UNE ÉGLISE QUI N’EST PAS HABITÉE PAR LA JOIE DE L’ÉVANGILE N’EST PAS CONTAGIEUSE (Pape François) Colloque pour le 100e anniversaire de la Société des Missions-Étrangères du Québec

Événement
2021/10/19
UNE ÉGLISE QUI N’EST PAS HABITÉE PAR LA JOIE DE L’ÉVANGILE N’EST PAS CONTAGIEUSE (Pape François)  Colloque pour le 100e anniversaire de la Société des Missions-Étrangères du Québec

Un colloque des plus intéressants pour souligner le 100e anniversaire de la fondation de la Société des Missions-Étrangères du Québec s’est tenu à Salle des Promotions du Séminaire de Québec les 18 et 19 octobre 2021. Dû à l’initiative de l’abbé Gilles Routhier, supérieur général du Séminaire de Québec, et à celle de l’abbé Bertrand Roy, membre de la Société des Missions-Étrangères, ce colloque sous le thème « Des Missions Étrangères à la Mission au Québec », était organisé par la Société des Missions-Étrangères de Québec, la Faculté de Théologie et de sciences religieuses et le Séminaire de Québec en partenariat avec l’Assemblée des évêques catholiques du Québec et les Œuvres pontificales missionnaires.

Tout en respectant les mesures sanitaires en vigueur, plus de quatre-vingt-dix personnes se retrouvaient dans la Salle des promotions du Séminaire de Québec pour suivre un programme d’interventions, de conférences et d’ateliers très bien organisé. Chaque demi-journée était consacrée à un thème particulier : l’urgence missionnaire au Québec, une théologie de la mission pour le Québec, des orientations et des stratégies missionnaires pour notre temps et la formation des missionnaires. Le déroulement de chaque demi-journée était structuré de la manière suivante : une intervention principale, un buzz sur place suivi d’une prise de parole de deux répondants et d’un travail en ateliers. Ce format a été très apprécié des participantes et participants.

Et voici une vue rapide du contenu des interventions.

⁂

**Consigne écrite**
Poursuivez le compte rendu du colloque pour le centenaire de la Société des Missions-Étrangères du Québec à partir de sa dernière phrase. Les lignes présentées plus bas n'interviennent pas dans ce travail.

**Données fournies**

⁂

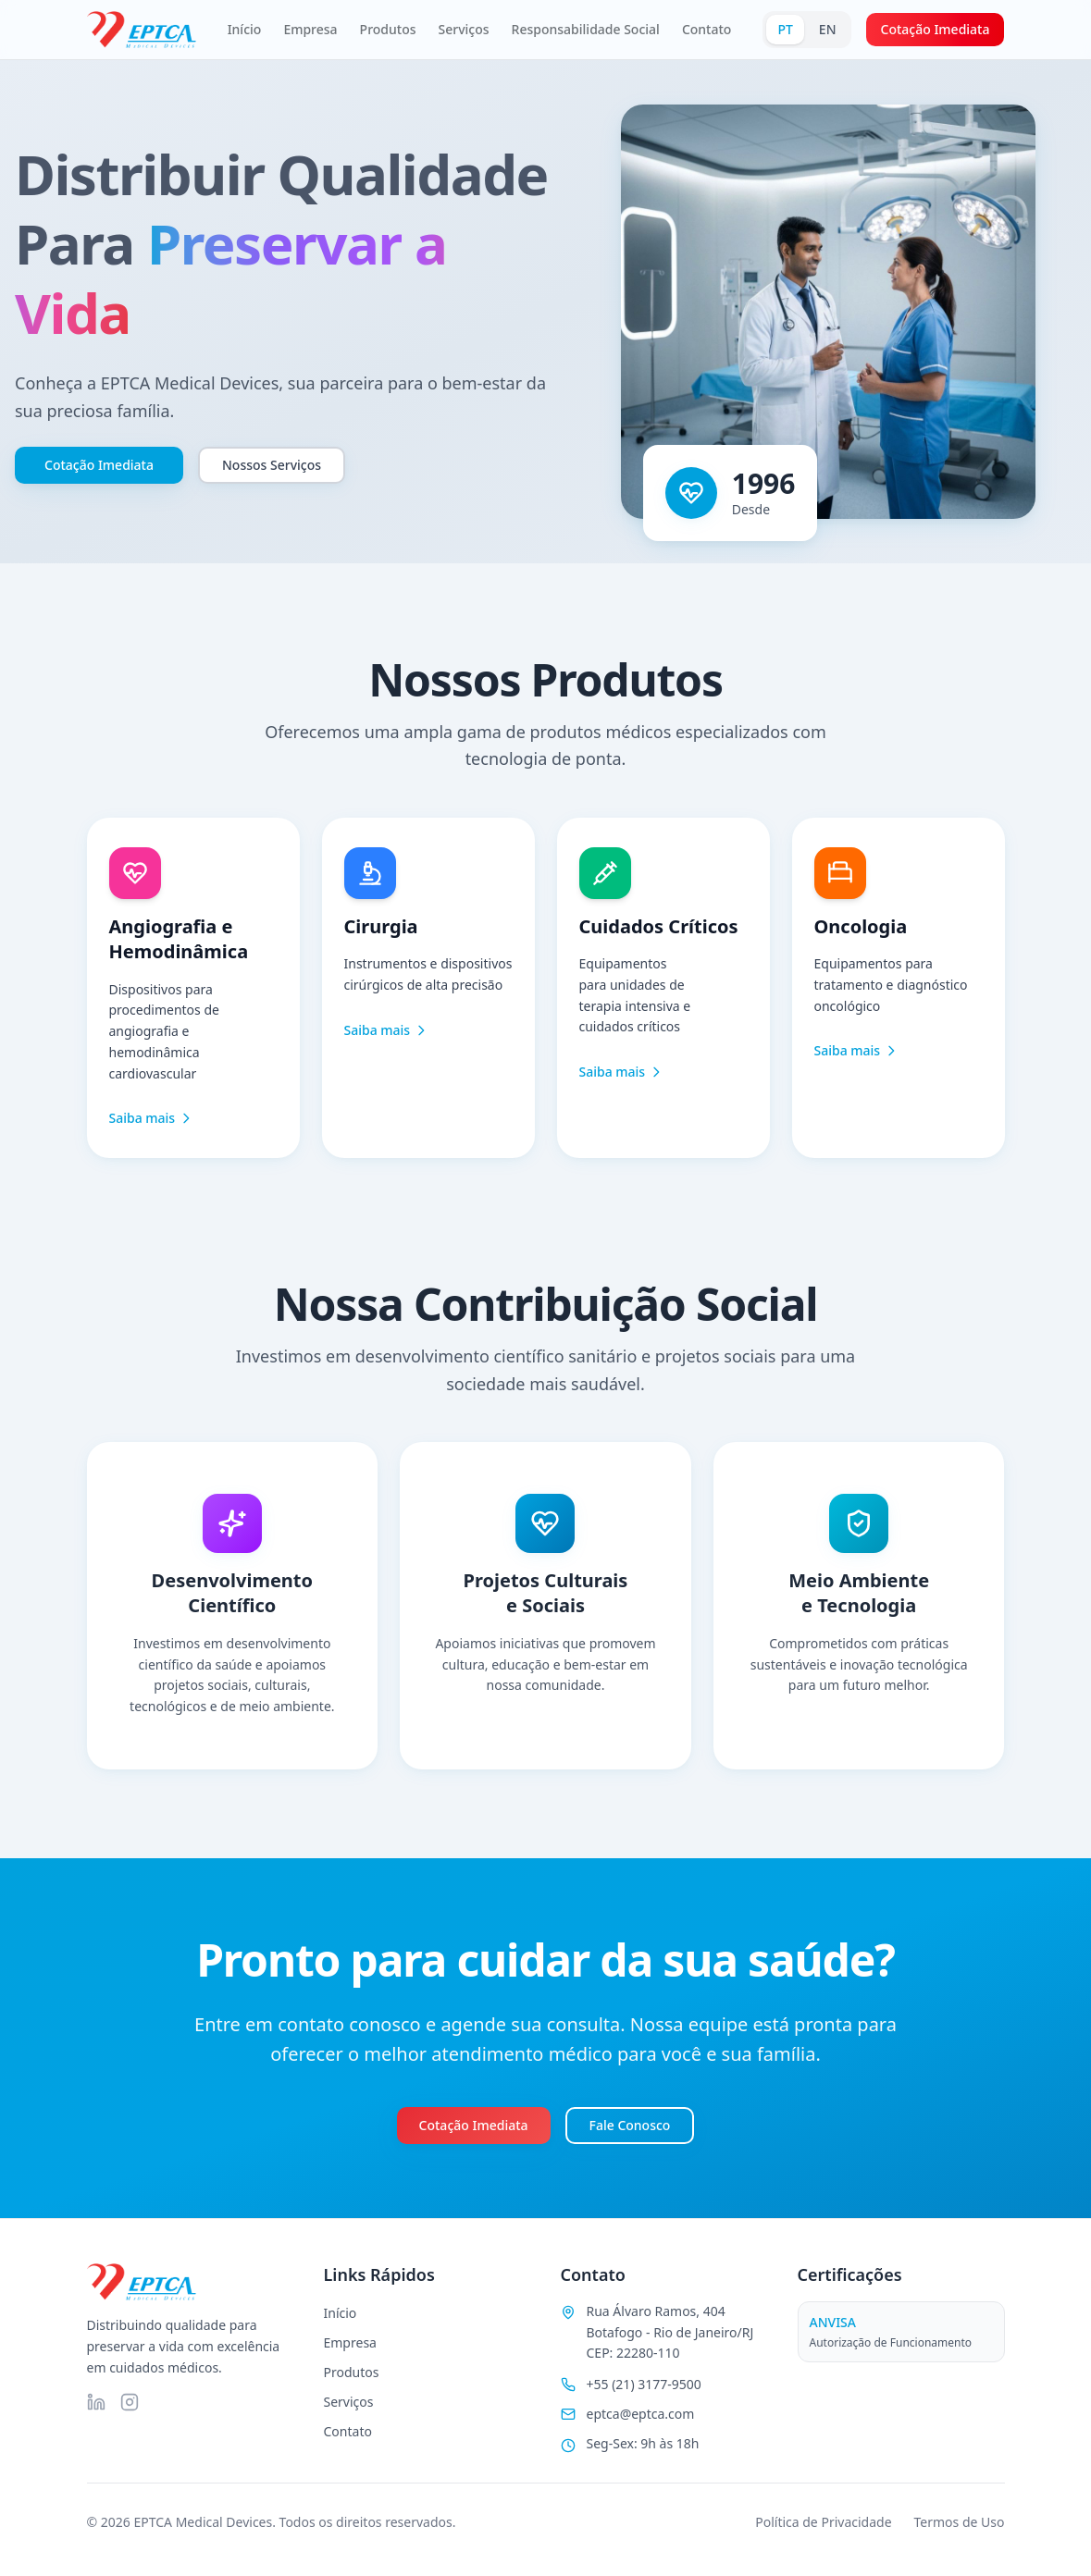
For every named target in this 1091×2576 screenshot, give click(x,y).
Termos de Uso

⁂

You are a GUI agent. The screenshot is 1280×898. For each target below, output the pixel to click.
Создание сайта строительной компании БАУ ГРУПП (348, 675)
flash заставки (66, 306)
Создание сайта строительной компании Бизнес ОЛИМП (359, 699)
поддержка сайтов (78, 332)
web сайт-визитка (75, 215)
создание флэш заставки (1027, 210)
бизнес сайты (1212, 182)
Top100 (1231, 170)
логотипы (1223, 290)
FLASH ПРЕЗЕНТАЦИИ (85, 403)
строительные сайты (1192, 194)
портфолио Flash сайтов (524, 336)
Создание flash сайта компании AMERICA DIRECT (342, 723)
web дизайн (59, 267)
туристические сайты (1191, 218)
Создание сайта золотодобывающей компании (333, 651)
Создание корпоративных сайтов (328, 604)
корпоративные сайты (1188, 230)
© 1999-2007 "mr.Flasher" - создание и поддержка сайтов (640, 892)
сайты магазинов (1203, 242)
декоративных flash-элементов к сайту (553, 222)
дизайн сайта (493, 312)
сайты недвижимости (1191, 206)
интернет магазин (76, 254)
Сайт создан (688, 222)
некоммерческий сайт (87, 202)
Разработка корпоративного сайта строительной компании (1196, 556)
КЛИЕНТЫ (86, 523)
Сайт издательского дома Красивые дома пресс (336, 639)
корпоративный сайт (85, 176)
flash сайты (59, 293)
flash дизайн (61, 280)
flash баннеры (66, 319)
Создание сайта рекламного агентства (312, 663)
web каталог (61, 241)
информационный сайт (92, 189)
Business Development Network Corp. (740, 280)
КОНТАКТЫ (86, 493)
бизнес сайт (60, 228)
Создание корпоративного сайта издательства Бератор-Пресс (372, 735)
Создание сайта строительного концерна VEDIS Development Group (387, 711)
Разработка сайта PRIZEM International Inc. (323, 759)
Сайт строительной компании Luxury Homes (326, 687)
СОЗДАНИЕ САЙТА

⁂

**Réponse à l'exercice**
Sur la question de l’urgence missionnaire au Québec les deux intervenants, l’abbé Gilles Routhier et l’abbé Bertrand Roy n’ont escamoté aucune question. Pour monsieur Routhier, l’urgence se définit habituellement à partir d’une menace, mais au point de départ de la prise de conscience de l’urgence missionnaire au Québec, on doit plutôt mettre la gratuité de l’Amour de Dieu. Le conférencier de commenter son affirmation à partir la scène de la Visitation de Marie à sa cousine Elisabeth. Là où l’expérience spirituelle n’est plus présente, constate-t-il, l’urgence missionnaire ne se fait pas sentir. L’abbé Bertrand Roy quant à lui a relu l’histoire centenaire de la Société des Mission-Étrangères à partir de la conscience de l’urgence missionnaire éprouvée au cours de ce siècle. Cette histoire peut se répartir en trois phases : fondation, expansion et exploration. Un petit fil conducteur retient son attention dans ces trois phases, c’est le souci des personnes exclues. Dans le début elle était attentive à l’exclusion du salut et entraînait les missionnaires vers la Chine, puis par la suite s’est développé une prise de conscience progressive qui a amené les membres de la Société à se consacrer de plus en plus à la présence auprès des personnes délaissées ou exclues de la société.

En après-midi, lundi le 18 octobre, un conférencier de feu a su retenir l’attention de l’auditoire avec une intervention musclée et soignée. Il s’agit de Mgr Alain Faubert, évêque auxiliaire à Montréal. Avec toute la fougue qu’on lui connaît, il commence par rappeler le mot du pape François qui invite à se méfier des succès qui ne passent pas par la Croix. Dans le sillage de cette constatation, il insiste pour montrer que la mission au Québec doit mettre le focus à la bonne place et se brancher sur le Règne de Dieu qui en est l’objectif. La finalité de l’activité missionnaire ne peut être que la vie, la joie et le bonheur des personnes. C’est le Règne de Dieu parmi nous. Et il précise alors le rôle de l’Esprit Saint : Esprit conducteur, Esprit décodeur, Esprit déclencheur, car, conclut-il, l’Esprit Saint nous précède. L’une des personnes répondantes, Mgr Pierre Murray, secrétaire de l’Assemblée des évêques catholiques du Québec, surprend l’assemblée en proposant de faire un virage dans la catéchèse des enfants au profit de l’action au service de Royaume. Il propose ainsi de se décentrer de l’enfance et de la jeunesse pour aller vers les adultes car aujourd’hui dans notre monde il faut être adulte pour choisir d’être chrétien et il ne faut pas être surpris de rencontrer la croix.

Le mardi 19 octobre 2021, le programme nous a amené sur le terrain des orientations et des stratégies pour être missionnaire aujourd’hui et sur celui de la formation missionnaire.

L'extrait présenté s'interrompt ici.